With Ohio State quarterback Terrelle Pryor and several of his teammates possibly opting to follow coach Jim Tressel out of Columbus, the question becomes whether Pryor and any of the other Buckeye players would try to enter the NFL via the supplemental draft.
“There could be a supplemental draft, yes,” NFL spokesman Greg Aiello told PFT on Monday night, in connection with an item regarding the possibility that Pryor could choose to challenge the entire draft process as an antitrust violation. Before it ever gets to that point, the NFLPA* could try (via the Tom Brady antitrust lawsuit or the legal process established by the expired CBA) to finagle a finding that no supplemental draft can be conducted absent a new labor agreement.
Article XVI of the expired CBA sets forth the rules regarding the draft, and the first sentence of the provision language is clear (or, that is, as clear as anything in a CBA ever is): “There shall be an Annual Selection Meeting (the ‘College Draft’ or ‘Draft’) each League Year during the term of this Agreement and in the League Year immediately following the expiration or termination of this Agreement.” Although the balance of Article XVI contains various references to a supplemental draft, Article XVI plainly states that the use of a supplemental draft in any given year results in the forfeiture of the corresponding selection in the next year’s “Annual Selection Meeting.”

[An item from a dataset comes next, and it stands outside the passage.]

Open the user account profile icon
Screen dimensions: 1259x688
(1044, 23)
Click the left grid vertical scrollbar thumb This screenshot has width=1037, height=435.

In other words, the supplemental draft represents an advance on the next year’s draft. Since the expired CBA doesn’t call for a draft next year, how can there be a supplemental draft?
It potentially creates an awkward situation for the league. Allowing any Ohio State players who choose to leave the school to become free agents would set an unwelcome precedent. Arranging a supplemental draft that falls beyond the terms of the expired CBA could invite a successful legal challenge from the NFLPA*, and possibly from the affected players. Informing the players that they won’t be allowed to enter the league until the 2012 draft, if there is one, could invite an action from the affected players.
There’s simply no graceful path out of this potential mess for the NFL, if Pryor and other Ohio State players who already are slated to be suspended five games in 2011 opt to try to get officially paid for playing football instead.